§ **Testo citato**
·····

Ora, agire “in automatico” significa semplicemente far agire l’istinto sulla ragione, e, di conseguenza, commettere azioni spesso assolutamente aberranti. E la nostra società, per molti versi, sembra agire “in automatico”: la furia improvvisa, il calcio e il pugno: la violenza, insomma, contro gli altri e verso se stessi. Come quando Guido “vola” con la famiglia e con la sua automobile a velocità pazzesca lungo un precipizio. Mentre la vettura scendeva dalla montagna il protagonista [Guido] scatta improvvisamente in velocità e, al tempo stesso, sente il desiderio “irresistibile” di far precipitare la sua auto, insieme a tutti gli occupanti, in un abisso che si affacciava sul lago. L’istinto di morte lo guiderebbe nell’abisso, ma poi recede dal proposito:
“Anzi gli parve di non averli mai amati come in questo momento in cui desiderava distruggerli. Ma era poi davvero un pensiero oppure una tentazione? Era una tentazione, quasi irresistibile” (8).

·····

§ **Dati forniti**

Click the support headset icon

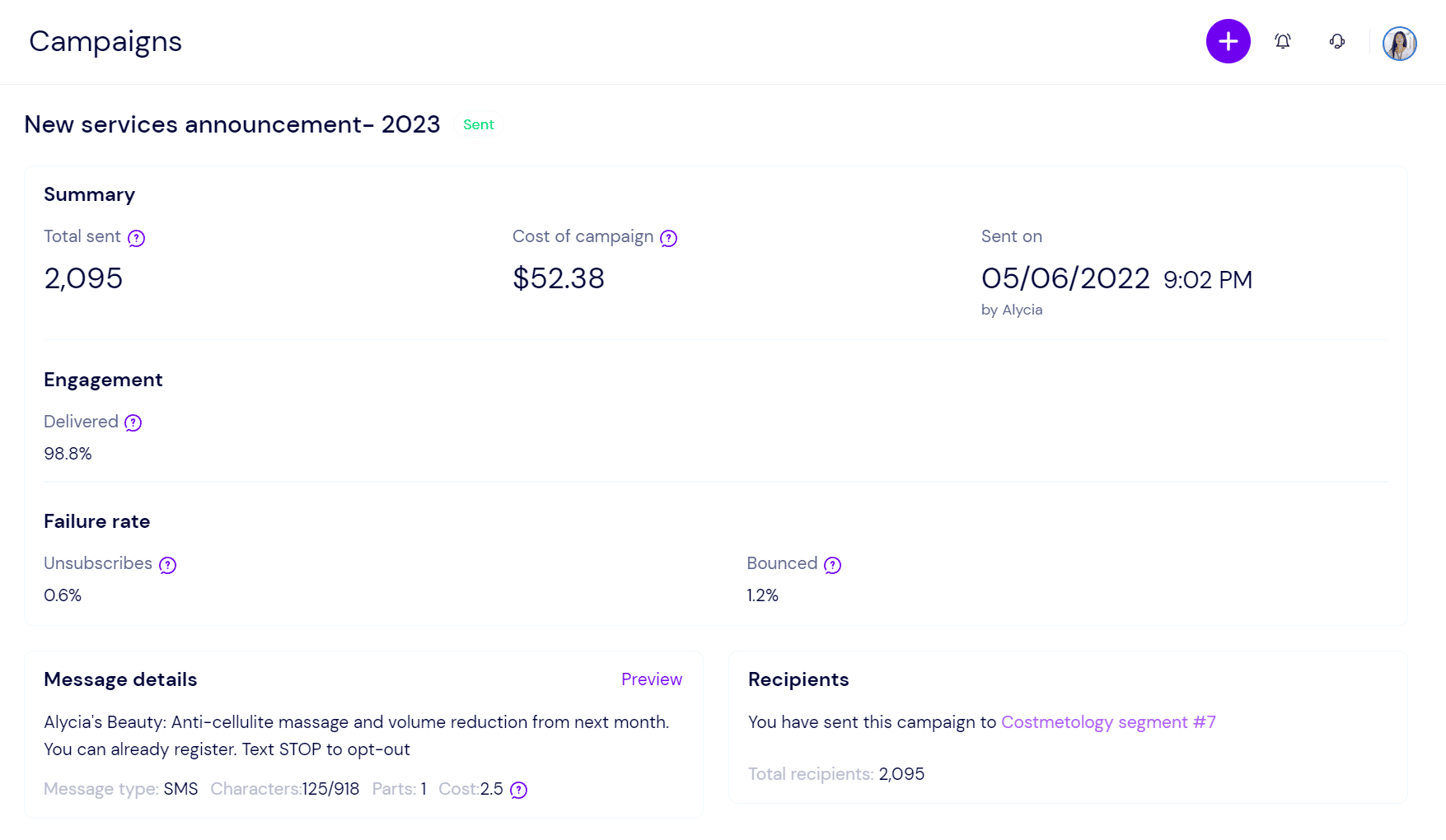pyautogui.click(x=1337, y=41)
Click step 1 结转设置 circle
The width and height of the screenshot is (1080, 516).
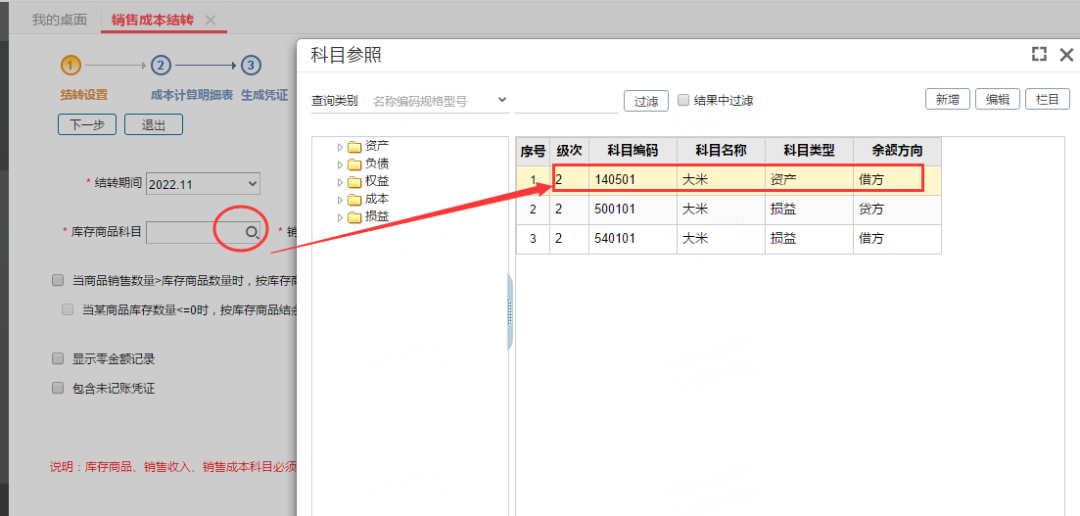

·····

§ **Consegne dell'esercizio**
1. Indica se le affermazioni (a), (b) e (c) concordano con il brano su Guido, rispondendo sì o no e citando alla lettera le parole del brano che lo stabiliscono. (a) Guido si trova da solo in automobile. (b) L'abisso si affacciava sul lago. (c) Guido porta a termine il proposito di far precipitare l'auto.
2. Prosegui il brano su Guido a partire dall'ultima frase riportata.
Il materiale non serve per svolgere l'esercizio.

§ **Soluzioni dell'esercizio**
1.
(a) No: "Guido “vola” con la famiglia e con la sua automobile".
(b) Sì: "in un abisso che si affacciava sul lago".
(c) No: "ma poi recede dal proposito".

2.
Nel caso in questione l’automatismo non era scattato. Tuttavia, la realtà contemporanea ci sottopone “fatti” talmente “incredibili” che è ipotizzabile che l’automatismo oggi abbia raggiunto vertici assolutamente non immaginabili.
“Geometria terza”: “Un’altra vita” (1973).
Oggi si sente spesso l’espressione, fin troppo abusata, “Vorrei rifarmi una vita”. “Rifarsi una vita” è un cliché della modernità contemporanea, adombrato in maniera evidente in “Un’altra vita”:
“Almanaccavo tra me e me una teoria sulla sua condotta: lui, probabilmente, odiava la famiglia; ma per mancanza di vitalità non era capace di farsi una vita diversa” (9).
Ma dove porta questo irrefrenabile desiderio a una “vita diversa”. Moravia l’ha detto più volte, sia nei saggi sia nella narrativa. La “recherche” d’una vita “diversa” comporta la sconfortante scoperta del “nulla”.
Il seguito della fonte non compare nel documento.